Segment Start: DATA FOR THE TASK

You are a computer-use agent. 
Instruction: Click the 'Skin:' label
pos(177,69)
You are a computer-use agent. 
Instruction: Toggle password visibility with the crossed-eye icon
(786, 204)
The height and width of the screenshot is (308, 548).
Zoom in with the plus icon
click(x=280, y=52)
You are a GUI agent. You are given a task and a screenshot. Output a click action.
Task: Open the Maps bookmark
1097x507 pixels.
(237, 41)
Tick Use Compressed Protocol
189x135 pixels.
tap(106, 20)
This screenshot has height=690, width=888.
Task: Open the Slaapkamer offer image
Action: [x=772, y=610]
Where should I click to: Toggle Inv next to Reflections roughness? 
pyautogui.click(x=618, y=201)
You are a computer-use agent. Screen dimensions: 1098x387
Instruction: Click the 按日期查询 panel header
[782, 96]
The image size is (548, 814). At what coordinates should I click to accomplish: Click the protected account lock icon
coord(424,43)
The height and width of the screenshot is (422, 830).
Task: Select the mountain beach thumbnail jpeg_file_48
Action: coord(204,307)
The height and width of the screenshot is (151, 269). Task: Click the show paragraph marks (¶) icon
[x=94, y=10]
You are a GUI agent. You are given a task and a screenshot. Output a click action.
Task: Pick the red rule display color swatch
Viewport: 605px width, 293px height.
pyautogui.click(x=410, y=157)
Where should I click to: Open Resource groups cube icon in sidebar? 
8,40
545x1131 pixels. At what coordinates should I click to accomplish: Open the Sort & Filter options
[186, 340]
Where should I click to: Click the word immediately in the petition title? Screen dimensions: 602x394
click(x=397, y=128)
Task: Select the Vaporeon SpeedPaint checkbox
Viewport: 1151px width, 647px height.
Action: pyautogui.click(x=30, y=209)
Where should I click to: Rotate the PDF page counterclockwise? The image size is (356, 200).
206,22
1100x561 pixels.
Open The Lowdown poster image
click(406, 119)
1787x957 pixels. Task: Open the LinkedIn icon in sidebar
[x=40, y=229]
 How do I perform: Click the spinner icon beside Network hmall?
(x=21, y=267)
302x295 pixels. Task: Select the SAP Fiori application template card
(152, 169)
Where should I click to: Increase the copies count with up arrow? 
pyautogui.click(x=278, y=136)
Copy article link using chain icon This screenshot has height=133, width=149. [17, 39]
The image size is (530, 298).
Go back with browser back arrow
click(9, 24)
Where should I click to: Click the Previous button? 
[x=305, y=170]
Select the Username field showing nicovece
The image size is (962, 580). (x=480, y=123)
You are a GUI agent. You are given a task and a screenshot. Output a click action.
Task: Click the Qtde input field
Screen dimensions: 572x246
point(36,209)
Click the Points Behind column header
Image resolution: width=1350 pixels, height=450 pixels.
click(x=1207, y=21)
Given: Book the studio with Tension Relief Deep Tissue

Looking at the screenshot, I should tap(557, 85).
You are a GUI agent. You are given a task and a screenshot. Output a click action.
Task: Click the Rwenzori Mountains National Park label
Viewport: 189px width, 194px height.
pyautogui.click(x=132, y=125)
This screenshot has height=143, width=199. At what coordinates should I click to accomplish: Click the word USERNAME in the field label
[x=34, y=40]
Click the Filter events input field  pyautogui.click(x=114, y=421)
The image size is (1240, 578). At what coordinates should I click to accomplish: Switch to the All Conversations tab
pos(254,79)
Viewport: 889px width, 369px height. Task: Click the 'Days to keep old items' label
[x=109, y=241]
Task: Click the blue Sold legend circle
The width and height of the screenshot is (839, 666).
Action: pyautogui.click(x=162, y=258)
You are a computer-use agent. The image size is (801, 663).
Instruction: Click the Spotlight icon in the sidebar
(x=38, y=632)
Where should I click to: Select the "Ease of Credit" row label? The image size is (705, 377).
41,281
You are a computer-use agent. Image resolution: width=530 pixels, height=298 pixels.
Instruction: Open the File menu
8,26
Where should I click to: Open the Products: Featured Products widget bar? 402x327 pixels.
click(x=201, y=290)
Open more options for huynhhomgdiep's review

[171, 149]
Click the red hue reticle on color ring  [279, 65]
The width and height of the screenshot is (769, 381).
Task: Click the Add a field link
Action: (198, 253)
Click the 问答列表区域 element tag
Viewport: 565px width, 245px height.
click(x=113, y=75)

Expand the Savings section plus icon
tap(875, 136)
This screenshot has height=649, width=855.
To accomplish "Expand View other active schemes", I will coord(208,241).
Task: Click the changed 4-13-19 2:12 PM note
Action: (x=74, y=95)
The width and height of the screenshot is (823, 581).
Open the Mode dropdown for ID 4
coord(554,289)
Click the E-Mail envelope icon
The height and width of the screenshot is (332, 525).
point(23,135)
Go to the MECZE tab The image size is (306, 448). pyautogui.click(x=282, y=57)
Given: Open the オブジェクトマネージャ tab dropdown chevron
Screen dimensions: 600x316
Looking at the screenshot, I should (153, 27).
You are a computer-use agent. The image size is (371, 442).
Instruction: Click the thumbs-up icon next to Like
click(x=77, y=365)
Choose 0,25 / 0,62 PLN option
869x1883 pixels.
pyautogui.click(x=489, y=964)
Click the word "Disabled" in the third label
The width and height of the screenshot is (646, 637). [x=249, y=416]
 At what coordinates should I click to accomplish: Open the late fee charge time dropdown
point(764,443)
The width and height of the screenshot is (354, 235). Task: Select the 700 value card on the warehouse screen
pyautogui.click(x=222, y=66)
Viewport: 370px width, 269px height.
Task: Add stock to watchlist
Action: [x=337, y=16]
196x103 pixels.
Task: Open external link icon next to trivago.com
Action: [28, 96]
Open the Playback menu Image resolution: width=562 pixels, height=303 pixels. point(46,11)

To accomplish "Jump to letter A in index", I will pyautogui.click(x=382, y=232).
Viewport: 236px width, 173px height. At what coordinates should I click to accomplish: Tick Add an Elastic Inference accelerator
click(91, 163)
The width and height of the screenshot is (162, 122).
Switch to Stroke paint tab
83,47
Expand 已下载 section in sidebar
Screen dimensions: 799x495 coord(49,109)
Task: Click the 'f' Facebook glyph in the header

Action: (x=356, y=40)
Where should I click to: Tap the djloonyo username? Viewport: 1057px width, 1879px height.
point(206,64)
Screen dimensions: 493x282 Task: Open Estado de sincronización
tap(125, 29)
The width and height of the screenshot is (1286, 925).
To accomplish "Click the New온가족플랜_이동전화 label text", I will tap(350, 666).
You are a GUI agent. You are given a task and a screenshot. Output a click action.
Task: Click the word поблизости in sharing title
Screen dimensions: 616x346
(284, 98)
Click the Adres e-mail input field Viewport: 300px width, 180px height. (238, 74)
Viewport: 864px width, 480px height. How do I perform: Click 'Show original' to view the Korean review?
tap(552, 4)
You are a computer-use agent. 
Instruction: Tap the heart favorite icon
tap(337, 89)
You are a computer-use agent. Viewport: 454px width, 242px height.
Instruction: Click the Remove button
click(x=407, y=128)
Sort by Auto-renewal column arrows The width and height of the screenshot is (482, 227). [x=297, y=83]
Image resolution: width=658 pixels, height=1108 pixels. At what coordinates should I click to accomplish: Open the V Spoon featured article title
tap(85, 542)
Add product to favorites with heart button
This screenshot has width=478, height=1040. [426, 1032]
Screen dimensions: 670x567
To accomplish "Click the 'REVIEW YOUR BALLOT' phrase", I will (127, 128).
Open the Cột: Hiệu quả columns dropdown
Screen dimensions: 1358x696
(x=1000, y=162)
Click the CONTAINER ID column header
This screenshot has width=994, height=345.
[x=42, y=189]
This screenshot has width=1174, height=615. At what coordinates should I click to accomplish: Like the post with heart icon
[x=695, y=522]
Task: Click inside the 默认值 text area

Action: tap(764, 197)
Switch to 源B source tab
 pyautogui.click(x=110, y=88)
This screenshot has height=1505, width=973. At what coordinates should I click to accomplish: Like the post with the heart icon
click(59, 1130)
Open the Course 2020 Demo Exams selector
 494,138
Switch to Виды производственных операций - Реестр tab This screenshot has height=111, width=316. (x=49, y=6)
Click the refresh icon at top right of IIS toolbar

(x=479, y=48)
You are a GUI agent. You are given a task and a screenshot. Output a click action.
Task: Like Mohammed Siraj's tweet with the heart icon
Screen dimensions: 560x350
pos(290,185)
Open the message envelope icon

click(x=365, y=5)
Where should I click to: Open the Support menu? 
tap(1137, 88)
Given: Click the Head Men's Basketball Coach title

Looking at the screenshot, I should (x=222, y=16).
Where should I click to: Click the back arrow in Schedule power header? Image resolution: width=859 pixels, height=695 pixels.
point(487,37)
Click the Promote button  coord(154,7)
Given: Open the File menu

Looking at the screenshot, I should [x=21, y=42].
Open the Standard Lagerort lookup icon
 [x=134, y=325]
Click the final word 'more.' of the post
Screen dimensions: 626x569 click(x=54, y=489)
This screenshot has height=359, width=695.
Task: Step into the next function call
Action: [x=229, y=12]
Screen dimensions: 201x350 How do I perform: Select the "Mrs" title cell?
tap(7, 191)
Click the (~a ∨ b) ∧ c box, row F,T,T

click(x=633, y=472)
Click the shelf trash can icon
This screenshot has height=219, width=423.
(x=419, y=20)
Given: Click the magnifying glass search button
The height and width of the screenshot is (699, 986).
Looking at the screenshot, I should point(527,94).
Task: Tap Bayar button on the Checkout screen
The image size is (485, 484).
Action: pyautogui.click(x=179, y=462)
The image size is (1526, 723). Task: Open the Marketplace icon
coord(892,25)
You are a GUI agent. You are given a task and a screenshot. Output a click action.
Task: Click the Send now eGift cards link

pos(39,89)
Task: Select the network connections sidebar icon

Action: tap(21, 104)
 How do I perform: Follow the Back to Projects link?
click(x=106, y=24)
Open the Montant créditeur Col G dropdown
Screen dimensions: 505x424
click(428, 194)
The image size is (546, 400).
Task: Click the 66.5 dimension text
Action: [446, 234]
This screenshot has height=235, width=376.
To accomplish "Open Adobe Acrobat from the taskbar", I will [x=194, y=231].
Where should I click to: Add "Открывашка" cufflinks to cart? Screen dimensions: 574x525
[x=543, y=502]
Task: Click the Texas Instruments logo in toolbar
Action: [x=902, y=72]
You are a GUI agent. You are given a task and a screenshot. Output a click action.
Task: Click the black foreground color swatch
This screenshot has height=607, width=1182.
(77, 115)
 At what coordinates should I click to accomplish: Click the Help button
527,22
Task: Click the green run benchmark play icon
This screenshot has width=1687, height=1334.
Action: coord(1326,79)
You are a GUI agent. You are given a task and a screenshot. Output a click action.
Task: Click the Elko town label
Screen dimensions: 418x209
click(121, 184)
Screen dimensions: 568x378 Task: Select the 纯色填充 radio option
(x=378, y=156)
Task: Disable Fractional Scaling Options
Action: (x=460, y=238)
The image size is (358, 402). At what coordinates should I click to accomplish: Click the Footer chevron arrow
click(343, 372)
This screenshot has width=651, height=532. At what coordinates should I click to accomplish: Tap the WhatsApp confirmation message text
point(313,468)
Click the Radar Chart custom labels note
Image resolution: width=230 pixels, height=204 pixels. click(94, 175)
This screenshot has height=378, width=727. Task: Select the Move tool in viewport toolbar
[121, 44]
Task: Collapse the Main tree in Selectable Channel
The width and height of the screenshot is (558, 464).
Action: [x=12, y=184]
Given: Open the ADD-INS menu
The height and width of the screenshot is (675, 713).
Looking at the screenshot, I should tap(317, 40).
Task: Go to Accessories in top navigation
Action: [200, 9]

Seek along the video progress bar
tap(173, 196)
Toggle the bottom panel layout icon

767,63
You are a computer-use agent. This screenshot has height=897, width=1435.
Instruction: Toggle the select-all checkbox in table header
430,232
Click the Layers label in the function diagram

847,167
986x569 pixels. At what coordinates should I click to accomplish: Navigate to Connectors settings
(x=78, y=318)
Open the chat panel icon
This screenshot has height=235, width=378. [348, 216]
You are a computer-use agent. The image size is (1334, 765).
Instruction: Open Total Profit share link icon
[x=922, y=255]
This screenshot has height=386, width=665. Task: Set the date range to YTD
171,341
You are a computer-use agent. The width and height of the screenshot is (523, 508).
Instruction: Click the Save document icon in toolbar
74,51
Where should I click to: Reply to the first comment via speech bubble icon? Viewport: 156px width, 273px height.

Segment End: DATA FOR THE TASK

## [WORK TASK]
Taking the records above, retype every line from the one with "Task: Click the blue Sold legend circle" down to the one with "You are a computer-use agent. Image", exactly and with nothing else.

## [EXERCISE SOLUTION]
Task: Click the blue Sold legend circle
The width and height of the screenshot is (839, 666).
Action: pyautogui.click(x=162, y=258)
You are a computer-use agent. The image size is (801, 663).
Instruction: Click the Spotlight icon in the sidebar
(x=38, y=632)
Where should I click to: Select the "Ease of Credit" row label? The image size is (705, 377).
41,281
You are a computer-use agent. Image resolution: width=530 pixels, height=298 pixels.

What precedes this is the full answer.